Here, I got “Unaligned reads after nucleotide alignment: 88.4718670763 %”
“Unaligned reads after translated alignment: 29.4552988863 %”
This is exactly the same as my last run.

My question is, is there something that explains the low nucleotide alignment? Am I doing something wrong? The nucleotide alignment did not improve after relaxing the parameters, so should I just use the first run with Uniref90? What results should I trust?

Thanks so much for all the help and sorry for all the questions!

Hi,
Have you been able to solve this problem?
I have exactly the same problem, and the taxonomic results I find don’t make much biological sense.

Hi cgar,

No, I have not been able to solve this problem. I am hoping that someone from the HUMANN development team could supply some answers.

@franzosa

Hi, i am hoping you can give some insights here. Thanks so much!

Hi all,

I just ran HUMANN again with nucleotide bypass and the translated unalignment was only 26%.

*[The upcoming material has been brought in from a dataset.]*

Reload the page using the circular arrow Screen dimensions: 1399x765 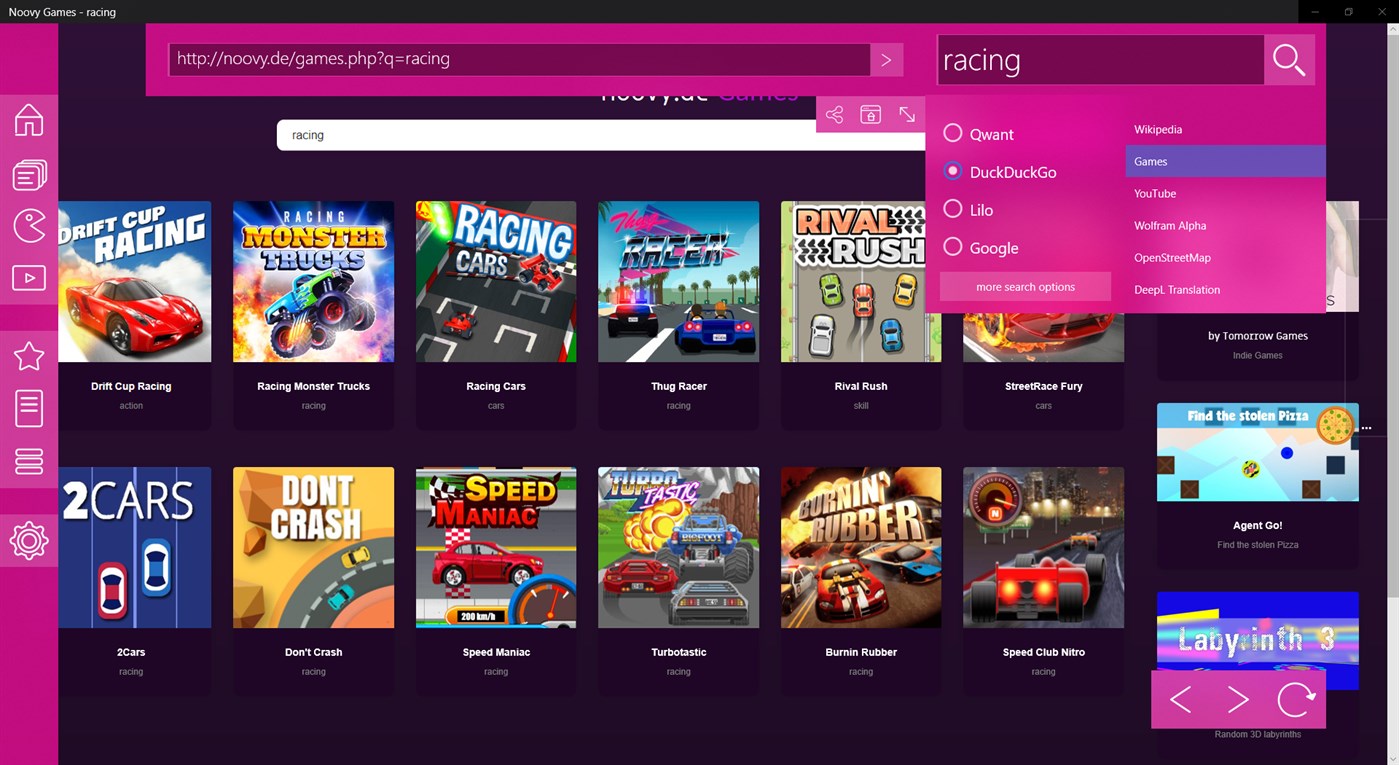[x=1296, y=700]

humann --input WT_819_cat.fasta.gz --output /bypass_nucl/ --protein-database /home/uniref90/uniref/ --search-mode uniref90 --memory-use maximum --threads 150 --bypass-nucleotide-search

I believe that the chocophlan database may not have contained many of the species that were identified in Metaphlan4, so they were counted as unaligned reads.

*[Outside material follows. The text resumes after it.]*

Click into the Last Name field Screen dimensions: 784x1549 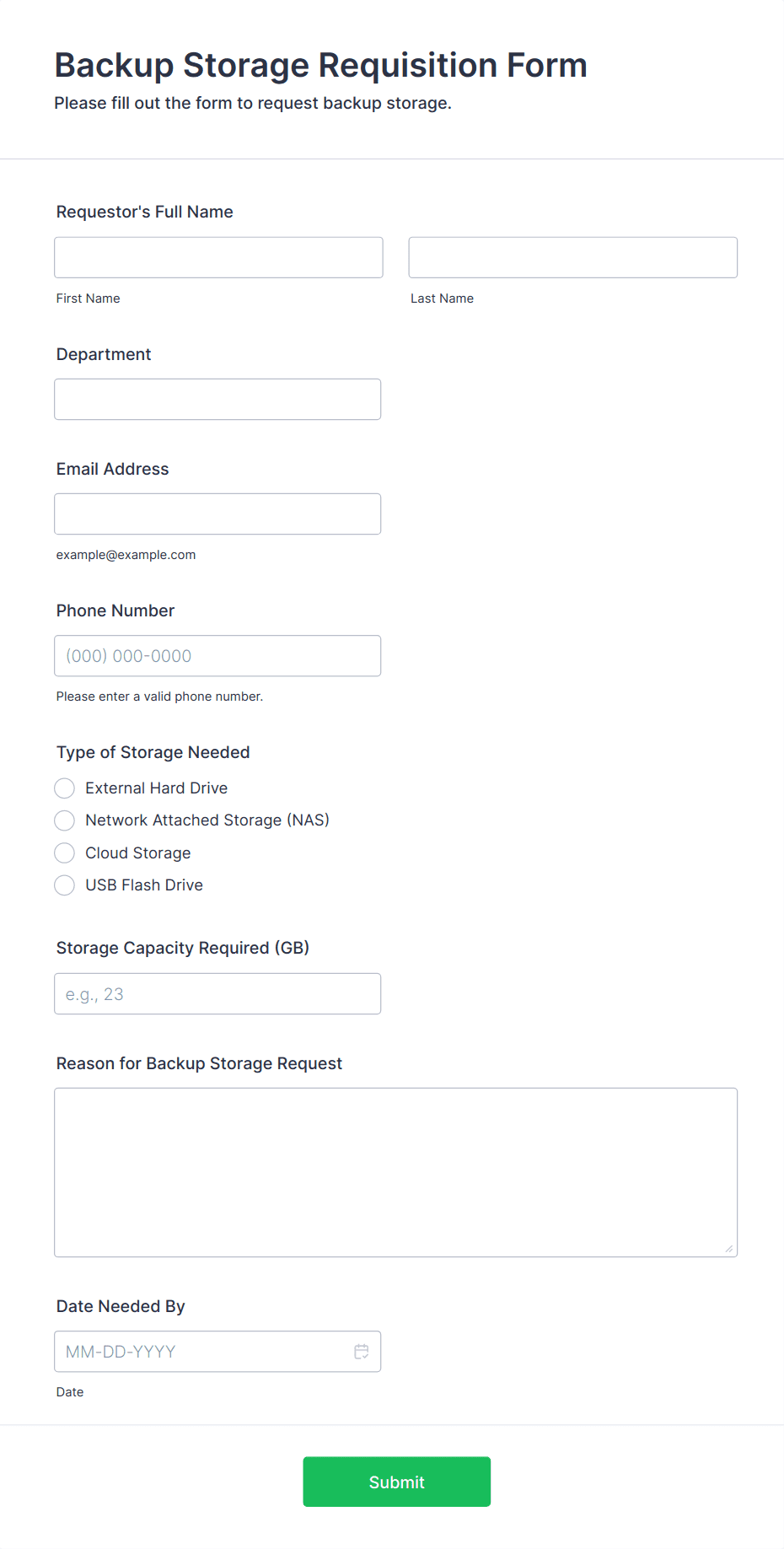572,257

Sorry for missing this thread! If the issue is that HUMAnN isn’t finding the species in your sample (because they aren’t in our database), then relaxing parameters won’t improve nucleotide alignment, but it will improve species-agnostic protein-level alignment, just as you’re seeing. As HUMAnN 4 transitions to MetaPhlAn 4’s SGB model it will do a better job identifying and mapping to species from the murine microbiome during the nucleotide search phase.

Hi Eric,

Thanks for the reply!

I am trying to make some conclusions about my data at least in terms of the overall abundance of some genes in my samples rather than what microbes are contributing to the abundance. While we wait for Humann 4.0 to be released, do you think bypassing the nucleotide alignment is okay to do?

Thanks!

Yes, while there is no harm in letting the nucleotide alignment do a small amount of alignment to the species it can find, just doing pure translated search to UniRef50 is also a fine strategy for functional profiling. This is essentially how the original HUMAnN worked before we developed the tiered search.

Hi,

Thanks for the input! Is there a reason that you specified UniRef50 instead of Uniref90 in your reply?

UniRef50 is better for communities that you expect to have more remote homology, since it allows reads to align at 50% identity (vs. our allowed 80% for UniRef90).